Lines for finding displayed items
== == ==

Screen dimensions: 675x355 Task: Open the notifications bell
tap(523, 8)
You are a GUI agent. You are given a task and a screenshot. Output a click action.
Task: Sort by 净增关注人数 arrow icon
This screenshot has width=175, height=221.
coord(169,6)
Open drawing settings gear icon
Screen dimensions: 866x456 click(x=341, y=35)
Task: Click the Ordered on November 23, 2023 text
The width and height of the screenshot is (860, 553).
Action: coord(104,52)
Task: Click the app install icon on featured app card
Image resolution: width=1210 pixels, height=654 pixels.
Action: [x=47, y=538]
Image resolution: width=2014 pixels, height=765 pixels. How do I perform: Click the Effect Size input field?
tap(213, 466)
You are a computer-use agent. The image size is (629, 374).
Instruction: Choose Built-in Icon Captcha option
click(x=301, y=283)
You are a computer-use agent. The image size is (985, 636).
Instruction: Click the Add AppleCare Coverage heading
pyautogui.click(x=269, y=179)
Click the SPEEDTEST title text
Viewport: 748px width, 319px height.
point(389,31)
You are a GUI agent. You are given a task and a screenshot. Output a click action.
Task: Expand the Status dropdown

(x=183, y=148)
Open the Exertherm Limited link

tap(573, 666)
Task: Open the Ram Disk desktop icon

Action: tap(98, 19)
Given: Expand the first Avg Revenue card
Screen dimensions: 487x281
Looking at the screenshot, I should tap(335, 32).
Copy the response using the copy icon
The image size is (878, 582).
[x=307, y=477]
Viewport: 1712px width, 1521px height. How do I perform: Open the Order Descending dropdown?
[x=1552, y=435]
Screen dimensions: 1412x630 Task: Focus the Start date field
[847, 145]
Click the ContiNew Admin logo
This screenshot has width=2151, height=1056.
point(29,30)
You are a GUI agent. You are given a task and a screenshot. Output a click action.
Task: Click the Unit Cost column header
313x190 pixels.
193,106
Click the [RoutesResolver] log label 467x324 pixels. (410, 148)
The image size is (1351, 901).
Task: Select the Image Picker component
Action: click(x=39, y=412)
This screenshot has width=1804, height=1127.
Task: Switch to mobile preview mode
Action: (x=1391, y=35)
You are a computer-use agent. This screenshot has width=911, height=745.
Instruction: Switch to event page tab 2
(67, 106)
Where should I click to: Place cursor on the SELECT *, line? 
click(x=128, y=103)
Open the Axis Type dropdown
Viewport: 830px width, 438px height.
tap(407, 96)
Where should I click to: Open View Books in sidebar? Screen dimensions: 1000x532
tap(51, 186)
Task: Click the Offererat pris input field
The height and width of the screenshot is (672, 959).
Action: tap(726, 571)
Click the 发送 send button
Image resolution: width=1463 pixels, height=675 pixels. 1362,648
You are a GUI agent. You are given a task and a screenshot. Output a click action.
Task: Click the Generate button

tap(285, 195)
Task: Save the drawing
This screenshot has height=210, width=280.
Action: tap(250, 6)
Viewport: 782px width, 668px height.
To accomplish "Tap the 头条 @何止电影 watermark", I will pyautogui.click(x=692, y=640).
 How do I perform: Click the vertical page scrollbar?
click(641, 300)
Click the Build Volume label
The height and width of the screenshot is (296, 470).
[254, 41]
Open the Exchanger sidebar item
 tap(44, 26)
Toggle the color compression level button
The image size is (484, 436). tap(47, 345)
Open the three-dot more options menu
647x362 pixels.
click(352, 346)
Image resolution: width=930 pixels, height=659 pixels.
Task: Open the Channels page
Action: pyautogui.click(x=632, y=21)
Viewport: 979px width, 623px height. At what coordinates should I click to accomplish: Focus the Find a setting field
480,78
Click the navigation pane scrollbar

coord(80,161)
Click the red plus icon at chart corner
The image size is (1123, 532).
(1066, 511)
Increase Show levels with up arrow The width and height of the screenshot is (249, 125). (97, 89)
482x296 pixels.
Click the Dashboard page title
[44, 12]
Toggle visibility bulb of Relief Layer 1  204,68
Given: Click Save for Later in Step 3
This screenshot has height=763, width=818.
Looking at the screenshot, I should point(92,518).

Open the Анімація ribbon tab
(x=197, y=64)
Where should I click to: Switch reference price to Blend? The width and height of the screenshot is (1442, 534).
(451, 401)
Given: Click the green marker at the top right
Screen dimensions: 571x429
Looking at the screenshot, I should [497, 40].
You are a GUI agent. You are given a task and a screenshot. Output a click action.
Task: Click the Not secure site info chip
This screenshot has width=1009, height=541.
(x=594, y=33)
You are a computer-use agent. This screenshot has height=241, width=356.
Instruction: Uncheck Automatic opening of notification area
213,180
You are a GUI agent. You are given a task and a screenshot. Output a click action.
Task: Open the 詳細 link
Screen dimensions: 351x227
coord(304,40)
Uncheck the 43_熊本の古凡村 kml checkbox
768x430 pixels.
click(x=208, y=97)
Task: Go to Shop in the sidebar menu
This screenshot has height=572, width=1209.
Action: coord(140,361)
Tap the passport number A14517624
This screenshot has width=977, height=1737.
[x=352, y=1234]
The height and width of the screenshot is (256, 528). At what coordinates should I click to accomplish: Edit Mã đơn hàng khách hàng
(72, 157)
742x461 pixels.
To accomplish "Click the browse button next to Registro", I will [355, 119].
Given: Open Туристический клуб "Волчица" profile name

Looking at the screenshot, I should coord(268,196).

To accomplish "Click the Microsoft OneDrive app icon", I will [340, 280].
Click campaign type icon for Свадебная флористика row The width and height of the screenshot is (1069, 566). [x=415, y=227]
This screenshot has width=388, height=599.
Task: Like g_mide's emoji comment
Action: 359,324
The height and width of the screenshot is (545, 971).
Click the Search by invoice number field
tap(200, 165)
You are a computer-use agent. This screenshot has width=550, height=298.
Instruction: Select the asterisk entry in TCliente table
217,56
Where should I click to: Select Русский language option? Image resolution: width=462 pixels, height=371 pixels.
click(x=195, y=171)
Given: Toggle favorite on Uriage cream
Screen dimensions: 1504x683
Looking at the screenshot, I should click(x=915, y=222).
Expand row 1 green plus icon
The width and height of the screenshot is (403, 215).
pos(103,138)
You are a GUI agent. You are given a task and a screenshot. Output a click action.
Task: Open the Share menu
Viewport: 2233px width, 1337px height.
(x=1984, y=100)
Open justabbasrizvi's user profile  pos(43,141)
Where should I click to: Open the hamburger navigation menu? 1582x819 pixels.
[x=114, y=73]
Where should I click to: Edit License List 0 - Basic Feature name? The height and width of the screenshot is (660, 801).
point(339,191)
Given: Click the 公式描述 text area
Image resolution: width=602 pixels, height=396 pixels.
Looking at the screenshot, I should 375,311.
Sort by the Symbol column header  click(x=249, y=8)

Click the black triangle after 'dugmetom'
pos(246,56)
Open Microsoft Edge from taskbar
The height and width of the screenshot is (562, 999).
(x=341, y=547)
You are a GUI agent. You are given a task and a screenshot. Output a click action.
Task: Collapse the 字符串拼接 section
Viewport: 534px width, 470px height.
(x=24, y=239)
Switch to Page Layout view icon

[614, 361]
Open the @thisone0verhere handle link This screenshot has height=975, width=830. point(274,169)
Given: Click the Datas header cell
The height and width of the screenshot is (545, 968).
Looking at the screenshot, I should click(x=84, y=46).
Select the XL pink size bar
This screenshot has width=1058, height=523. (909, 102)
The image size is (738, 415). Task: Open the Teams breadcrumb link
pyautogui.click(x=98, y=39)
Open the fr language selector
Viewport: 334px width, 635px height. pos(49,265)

== == ==

Update the lines from the first one through the line containing "coord(169,6)", swapping "GUI agent" for "interface agent" and leaving everything else as it is.

**WRITTEN REPLY:**
Screen dimensions: 675x355 Task: Open the notifications bell
tap(523, 8)
You are a interface agent. You are given a task and a screenshot. Output a click action.
Task: Sort by 净增关注人数 arrow icon
This screenshot has width=175, height=221.
coord(169,6)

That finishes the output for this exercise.